STATED TASK 1
According to the biographical note, since what year has Peter Lynch been studio manager to Anish Kapoor?

DOCUMENT SECTION
*****

Peter Lynch has exhibited widely in the UK and internationally since the mid-1990s, with solo exhibitions at Transformation Gallery in London, The Bear in London, Window/Finestra in Venice, and Connect Art in San Francisco, among many others. His work has also been included in numerous group exhibitions at venues such as Vane Gallery in Newcastle, Split Level in New York, the Inverleith House at the Royal Botanic Garden Edinburgh, Hunter College in New York, and the Vértice Galería de Arte in Lima. In addition to maintaining an active multimedia studio practice, Lynch has been the studio manager to Anish Kapoor in London since 2010.

Pujan Gandhi is an independent curator who bridges historic and contemporary art with a transnational perspective. From 2018 through 2024, he oversaw the South, Southeast Asian, Himalayan, and Islamic art collections at the Minneapolis Institute of Art. There, he mounted the first reinstallation of its galleries in over 20 years and made significant acquisitions in the realm of Mughal and Pahari paintings, Himalayan art, and Indonesian textiles. Simultaneously, he realized installations by Dayanita Singh, Zarina Hashmi, and Monir Shahroudy Farmanfarmaian.

*****

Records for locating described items
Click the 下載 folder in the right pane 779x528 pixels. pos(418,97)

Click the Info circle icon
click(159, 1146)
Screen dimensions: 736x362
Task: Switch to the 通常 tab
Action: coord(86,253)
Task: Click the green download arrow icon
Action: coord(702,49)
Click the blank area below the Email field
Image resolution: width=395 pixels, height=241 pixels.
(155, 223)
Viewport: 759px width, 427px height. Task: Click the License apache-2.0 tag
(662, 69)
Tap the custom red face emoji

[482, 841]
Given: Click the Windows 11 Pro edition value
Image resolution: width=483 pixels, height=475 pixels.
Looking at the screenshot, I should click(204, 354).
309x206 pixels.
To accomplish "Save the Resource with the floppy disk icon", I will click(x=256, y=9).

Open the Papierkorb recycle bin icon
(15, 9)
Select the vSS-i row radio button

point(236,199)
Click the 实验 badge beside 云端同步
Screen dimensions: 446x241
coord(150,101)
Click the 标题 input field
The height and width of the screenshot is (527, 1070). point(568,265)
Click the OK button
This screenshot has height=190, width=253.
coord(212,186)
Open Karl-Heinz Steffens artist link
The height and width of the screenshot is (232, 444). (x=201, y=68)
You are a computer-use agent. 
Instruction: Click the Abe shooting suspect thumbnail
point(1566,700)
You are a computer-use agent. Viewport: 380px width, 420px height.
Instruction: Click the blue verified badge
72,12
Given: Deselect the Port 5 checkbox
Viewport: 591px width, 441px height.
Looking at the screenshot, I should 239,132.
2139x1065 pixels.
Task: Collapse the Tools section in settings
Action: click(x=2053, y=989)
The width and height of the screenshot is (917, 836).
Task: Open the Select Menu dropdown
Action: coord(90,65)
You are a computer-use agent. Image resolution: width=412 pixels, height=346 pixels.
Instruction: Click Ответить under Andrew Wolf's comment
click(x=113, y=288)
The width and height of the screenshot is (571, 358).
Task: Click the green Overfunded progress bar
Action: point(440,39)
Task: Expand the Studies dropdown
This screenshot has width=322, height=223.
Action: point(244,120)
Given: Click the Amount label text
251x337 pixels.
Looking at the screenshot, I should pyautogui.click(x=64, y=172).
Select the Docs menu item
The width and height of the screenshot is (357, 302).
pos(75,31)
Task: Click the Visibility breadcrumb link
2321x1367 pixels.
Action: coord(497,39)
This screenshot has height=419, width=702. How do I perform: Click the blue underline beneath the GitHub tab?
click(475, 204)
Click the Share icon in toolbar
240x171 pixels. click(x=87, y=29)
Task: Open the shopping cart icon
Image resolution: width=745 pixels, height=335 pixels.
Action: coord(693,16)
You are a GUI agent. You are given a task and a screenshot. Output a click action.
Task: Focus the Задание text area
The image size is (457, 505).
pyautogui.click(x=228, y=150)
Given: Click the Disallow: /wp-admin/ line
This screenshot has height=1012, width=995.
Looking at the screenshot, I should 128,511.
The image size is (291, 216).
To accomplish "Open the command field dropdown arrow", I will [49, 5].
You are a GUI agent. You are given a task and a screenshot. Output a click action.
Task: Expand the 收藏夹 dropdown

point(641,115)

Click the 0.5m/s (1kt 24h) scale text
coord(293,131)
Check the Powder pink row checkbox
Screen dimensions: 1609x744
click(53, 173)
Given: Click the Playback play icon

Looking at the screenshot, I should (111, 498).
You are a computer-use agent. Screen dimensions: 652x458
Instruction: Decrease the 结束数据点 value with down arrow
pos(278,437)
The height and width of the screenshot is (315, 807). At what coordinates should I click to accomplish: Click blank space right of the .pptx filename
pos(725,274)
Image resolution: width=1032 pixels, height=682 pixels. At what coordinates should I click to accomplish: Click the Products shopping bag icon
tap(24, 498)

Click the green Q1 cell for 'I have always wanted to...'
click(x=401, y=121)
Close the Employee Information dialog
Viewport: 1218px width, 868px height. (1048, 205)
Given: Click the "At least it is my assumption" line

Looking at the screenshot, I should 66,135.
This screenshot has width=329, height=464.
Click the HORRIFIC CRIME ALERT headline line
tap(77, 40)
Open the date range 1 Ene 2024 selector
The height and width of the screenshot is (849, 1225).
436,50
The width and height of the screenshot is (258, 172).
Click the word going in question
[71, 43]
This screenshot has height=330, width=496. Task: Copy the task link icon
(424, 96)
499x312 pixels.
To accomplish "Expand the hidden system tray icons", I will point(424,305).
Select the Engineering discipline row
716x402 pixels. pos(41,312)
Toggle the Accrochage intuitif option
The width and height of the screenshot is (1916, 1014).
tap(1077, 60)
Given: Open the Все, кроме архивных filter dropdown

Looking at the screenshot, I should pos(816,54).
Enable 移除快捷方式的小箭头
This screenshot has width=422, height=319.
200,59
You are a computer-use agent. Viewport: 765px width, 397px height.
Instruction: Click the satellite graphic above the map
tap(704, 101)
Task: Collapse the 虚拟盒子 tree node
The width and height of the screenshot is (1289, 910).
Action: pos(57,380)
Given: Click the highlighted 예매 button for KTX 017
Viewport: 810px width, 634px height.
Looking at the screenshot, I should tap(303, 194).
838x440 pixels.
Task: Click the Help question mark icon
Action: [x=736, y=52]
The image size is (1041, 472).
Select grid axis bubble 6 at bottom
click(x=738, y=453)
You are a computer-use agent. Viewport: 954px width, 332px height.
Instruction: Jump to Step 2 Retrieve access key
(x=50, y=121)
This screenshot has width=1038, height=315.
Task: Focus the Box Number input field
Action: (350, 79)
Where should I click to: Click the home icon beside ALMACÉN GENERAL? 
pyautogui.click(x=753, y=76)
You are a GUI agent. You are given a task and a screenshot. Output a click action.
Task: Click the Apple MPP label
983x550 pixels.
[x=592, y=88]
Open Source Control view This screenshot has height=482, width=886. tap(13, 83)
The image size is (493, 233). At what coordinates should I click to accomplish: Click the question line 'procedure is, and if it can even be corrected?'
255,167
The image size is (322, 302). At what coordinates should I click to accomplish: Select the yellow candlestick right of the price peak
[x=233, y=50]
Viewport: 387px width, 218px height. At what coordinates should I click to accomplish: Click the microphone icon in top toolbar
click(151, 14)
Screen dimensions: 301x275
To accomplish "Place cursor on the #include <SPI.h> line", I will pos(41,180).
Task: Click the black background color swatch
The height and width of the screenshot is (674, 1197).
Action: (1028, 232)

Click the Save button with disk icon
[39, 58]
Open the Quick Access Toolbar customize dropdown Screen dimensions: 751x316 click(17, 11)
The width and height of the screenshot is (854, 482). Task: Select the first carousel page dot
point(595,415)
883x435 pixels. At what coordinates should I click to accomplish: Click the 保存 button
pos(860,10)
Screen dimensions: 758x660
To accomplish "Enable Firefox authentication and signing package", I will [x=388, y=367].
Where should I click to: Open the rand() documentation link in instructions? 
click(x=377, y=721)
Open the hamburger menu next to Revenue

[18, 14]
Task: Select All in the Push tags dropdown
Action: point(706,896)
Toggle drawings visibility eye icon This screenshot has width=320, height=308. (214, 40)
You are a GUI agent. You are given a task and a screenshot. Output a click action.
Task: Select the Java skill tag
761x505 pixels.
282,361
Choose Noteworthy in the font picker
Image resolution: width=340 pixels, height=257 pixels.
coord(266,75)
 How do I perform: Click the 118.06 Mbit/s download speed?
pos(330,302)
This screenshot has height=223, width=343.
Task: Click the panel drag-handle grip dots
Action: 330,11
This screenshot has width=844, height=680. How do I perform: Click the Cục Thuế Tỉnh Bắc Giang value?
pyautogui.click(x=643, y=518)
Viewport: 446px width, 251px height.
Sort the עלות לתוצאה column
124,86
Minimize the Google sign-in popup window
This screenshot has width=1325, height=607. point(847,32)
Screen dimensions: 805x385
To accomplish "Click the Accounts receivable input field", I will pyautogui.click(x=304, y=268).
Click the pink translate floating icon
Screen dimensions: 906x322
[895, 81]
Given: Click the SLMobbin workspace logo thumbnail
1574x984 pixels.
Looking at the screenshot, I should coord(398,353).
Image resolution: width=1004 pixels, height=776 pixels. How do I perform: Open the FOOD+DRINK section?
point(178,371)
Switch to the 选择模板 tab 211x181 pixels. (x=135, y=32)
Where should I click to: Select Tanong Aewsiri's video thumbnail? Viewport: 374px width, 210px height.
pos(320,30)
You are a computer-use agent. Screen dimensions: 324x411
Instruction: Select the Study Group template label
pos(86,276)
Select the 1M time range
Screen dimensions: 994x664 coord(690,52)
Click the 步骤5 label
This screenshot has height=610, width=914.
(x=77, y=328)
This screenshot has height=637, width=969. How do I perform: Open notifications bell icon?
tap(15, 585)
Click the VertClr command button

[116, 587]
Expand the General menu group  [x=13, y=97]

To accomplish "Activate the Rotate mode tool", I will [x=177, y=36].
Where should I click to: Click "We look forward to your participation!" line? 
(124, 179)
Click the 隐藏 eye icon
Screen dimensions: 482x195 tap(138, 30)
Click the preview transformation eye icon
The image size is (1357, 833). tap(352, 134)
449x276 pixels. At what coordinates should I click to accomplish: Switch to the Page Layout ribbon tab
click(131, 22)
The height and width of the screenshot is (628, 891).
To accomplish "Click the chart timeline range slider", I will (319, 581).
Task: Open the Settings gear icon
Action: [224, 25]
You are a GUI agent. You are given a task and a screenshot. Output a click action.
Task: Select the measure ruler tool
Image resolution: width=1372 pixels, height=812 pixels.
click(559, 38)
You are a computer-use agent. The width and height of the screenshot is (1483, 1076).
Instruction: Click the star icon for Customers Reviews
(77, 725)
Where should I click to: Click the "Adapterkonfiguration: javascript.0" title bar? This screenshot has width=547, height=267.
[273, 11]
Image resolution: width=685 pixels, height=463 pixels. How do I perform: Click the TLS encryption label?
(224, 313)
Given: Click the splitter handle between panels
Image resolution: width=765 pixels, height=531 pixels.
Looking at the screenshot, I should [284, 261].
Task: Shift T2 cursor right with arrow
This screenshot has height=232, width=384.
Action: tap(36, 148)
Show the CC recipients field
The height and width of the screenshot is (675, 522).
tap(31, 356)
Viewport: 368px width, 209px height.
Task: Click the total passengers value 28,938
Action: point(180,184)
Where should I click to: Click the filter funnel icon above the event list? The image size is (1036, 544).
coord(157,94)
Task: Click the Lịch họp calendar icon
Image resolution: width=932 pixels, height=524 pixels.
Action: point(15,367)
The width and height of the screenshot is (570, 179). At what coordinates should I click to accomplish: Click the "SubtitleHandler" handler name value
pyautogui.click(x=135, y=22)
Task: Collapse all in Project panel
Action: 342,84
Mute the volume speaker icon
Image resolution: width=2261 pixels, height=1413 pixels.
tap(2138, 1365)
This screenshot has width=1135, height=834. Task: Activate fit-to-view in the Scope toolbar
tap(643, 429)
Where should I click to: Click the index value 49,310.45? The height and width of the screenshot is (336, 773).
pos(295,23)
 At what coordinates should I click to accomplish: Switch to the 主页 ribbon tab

*****

STATED TASK 2
From the records, reproduce the lines starting at the one containing "Select the 1M time range" and ending at the one containing "click(131, 22)", both included.

FINISHED ANSWER 1
Since 2010.

FINISHED ANSWER 2
Select the 1M time range
Screen dimensions: 994x664 coord(690,52)
Click the 步骤5 label
This screenshot has height=610, width=914.
(x=77, y=328)
This screenshot has height=637, width=969. How do I perform: Open notifications bell icon?
tap(15, 585)
Click the VertClr command button

[116, 587]
Expand the General menu group  [x=13, y=97]

To accomplish "Activate the Rotate mode tool", I will [x=177, y=36].
Where should I click to: Click "We look forward to your participation!" line? 
(124, 179)
Click the 隐藏 eye icon
Screen dimensions: 482x195 tap(138, 30)
Click the preview transformation eye icon
The image size is (1357, 833). tap(352, 134)
449x276 pixels. At what coordinates should I click to accomplish: Switch to the Page Layout ribbon tab
click(131, 22)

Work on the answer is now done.